==== RECORD EXCERPTS ====
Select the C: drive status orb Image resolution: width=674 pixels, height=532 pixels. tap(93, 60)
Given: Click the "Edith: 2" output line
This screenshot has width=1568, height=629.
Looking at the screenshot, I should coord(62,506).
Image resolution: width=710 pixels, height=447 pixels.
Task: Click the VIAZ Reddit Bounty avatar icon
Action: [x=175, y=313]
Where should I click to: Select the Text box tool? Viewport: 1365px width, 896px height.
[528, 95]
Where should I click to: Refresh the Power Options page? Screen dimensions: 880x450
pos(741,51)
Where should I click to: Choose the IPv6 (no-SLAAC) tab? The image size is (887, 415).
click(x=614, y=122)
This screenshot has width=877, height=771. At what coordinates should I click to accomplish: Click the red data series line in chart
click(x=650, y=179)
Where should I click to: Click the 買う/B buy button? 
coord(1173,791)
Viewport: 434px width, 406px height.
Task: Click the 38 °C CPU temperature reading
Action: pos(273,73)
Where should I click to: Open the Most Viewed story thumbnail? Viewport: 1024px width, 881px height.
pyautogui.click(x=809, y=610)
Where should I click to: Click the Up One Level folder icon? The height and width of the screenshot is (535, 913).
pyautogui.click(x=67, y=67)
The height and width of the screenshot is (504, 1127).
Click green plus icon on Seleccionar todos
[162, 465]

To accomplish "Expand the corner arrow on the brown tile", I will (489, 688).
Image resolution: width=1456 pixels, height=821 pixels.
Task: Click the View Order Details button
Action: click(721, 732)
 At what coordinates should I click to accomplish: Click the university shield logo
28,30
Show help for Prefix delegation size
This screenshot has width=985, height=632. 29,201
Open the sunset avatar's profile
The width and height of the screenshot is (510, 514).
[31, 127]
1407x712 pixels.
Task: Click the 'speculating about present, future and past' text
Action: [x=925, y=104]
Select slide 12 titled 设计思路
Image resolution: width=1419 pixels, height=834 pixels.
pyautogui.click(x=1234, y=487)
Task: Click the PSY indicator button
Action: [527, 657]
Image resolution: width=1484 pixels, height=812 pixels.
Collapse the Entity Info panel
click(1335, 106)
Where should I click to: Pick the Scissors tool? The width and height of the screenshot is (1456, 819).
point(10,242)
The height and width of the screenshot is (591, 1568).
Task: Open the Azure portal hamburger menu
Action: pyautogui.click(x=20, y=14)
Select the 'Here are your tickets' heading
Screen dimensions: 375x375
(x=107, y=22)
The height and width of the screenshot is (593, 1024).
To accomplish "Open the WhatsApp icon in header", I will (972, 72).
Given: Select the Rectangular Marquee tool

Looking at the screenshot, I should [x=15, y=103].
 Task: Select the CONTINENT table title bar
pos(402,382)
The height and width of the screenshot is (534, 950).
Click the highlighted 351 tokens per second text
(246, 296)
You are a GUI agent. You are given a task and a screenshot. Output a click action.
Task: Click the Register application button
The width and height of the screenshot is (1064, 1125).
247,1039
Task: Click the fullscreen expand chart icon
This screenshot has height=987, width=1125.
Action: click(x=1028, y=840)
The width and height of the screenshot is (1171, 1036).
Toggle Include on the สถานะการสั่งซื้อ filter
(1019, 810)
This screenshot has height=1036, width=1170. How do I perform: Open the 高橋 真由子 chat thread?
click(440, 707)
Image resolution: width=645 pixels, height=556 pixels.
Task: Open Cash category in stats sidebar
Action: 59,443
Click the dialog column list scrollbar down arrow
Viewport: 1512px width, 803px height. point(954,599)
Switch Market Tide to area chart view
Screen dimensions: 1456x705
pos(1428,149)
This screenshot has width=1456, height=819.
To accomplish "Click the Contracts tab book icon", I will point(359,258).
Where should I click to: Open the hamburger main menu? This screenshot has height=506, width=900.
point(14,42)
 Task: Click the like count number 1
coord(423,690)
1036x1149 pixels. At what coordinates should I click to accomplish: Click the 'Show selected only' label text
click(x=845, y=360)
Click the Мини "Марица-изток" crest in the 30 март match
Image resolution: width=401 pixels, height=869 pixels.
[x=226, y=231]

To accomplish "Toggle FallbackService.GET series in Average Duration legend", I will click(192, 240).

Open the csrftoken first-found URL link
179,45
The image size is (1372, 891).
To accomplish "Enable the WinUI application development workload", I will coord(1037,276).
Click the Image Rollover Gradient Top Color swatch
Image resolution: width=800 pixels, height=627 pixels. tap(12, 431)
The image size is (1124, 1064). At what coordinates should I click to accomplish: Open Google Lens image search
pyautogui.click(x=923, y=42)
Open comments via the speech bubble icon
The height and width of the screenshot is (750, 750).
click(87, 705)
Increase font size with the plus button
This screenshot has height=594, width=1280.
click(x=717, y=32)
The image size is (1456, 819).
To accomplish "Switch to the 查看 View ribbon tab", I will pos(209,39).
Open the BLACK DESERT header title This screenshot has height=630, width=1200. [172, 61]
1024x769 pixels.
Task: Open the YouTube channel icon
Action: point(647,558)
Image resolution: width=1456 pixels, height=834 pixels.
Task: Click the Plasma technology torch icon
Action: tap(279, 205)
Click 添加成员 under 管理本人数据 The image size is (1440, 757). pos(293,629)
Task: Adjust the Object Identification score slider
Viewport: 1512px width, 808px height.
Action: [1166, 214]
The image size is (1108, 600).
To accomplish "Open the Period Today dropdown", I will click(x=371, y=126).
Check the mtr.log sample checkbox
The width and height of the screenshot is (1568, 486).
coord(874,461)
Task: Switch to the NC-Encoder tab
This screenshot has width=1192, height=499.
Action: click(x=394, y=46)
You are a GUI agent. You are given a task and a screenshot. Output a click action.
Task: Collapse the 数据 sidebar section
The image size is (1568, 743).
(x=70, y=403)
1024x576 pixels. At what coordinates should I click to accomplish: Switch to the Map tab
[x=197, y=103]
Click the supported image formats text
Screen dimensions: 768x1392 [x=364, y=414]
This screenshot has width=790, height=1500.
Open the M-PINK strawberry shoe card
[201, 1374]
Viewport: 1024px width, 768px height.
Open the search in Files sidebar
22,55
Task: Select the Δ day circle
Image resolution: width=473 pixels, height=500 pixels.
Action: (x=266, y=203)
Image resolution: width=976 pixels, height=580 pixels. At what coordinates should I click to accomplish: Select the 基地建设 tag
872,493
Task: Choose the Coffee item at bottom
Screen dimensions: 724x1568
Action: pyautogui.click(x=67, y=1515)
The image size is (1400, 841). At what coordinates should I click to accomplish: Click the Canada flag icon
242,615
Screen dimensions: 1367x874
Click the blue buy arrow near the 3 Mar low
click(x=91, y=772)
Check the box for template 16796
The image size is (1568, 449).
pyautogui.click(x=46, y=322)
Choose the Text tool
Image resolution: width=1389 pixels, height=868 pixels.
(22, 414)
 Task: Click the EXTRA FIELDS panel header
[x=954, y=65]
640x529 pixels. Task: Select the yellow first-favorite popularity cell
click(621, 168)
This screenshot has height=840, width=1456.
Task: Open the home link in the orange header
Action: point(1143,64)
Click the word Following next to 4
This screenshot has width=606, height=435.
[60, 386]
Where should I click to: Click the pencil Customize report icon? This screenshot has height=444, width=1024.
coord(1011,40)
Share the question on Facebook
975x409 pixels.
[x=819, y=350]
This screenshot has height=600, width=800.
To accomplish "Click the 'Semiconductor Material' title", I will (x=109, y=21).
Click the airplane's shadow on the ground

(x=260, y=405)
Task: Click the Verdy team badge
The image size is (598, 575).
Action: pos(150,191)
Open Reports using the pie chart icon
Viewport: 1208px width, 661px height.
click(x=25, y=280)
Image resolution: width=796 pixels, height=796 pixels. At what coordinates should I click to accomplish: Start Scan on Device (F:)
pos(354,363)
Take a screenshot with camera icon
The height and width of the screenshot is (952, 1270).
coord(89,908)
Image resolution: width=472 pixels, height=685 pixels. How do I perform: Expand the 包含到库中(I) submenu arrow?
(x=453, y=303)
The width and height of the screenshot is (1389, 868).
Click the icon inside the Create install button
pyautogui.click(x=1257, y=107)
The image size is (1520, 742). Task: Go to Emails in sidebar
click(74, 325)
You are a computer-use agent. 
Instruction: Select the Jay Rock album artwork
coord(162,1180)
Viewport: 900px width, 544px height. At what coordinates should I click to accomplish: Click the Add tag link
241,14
====
[DESCRIPTION OF THE TASK] Reproduce the records from the line containing "Viewport: 1024px width, 768px height." through the line containing "Action: point(1143,64)", substituting "Tea" for "Coffee" and leaving everything else unchanged.

[WRITTEN RESPONSE]
Viewport: 1024px width, 768px height.
Open the search in Files sidebar
22,55
Task: Select the Δ day circle
Image resolution: width=473 pixels, height=500 pixels.
Action: (x=266, y=203)
Image resolution: width=976 pixels, height=580 pixels. At what coordinates should I click to accomplish: Select the 基地建设 tag
872,493
Task: Choose the Tea item at bottom
Screen dimensions: 724x1568
Action: pyautogui.click(x=67, y=1515)
The image size is (1400, 841). At what coordinates should I click to accomplish: Click the Canada flag icon
242,615
Screen dimensions: 1367x874
Click the blue buy arrow near the 3 Mar low
click(x=91, y=772)
Check the box for template 16796
The image size is (1568, 449).
pyautogui.click(x=46, y=322)
Choose the Text tool
Image resolution: width=1389 pixels, height=868 pixels.
(22, 414)
 Task: Click the EXTRA FIELDS panel header
[x=954, y=65]
640x529 pixels. Task: Select the yellow first-favorite popularity cell
click(621, 168)
This screenshot has height=840, width=1456.
Task: Open the home link in the orange header
Action: point(1143,64)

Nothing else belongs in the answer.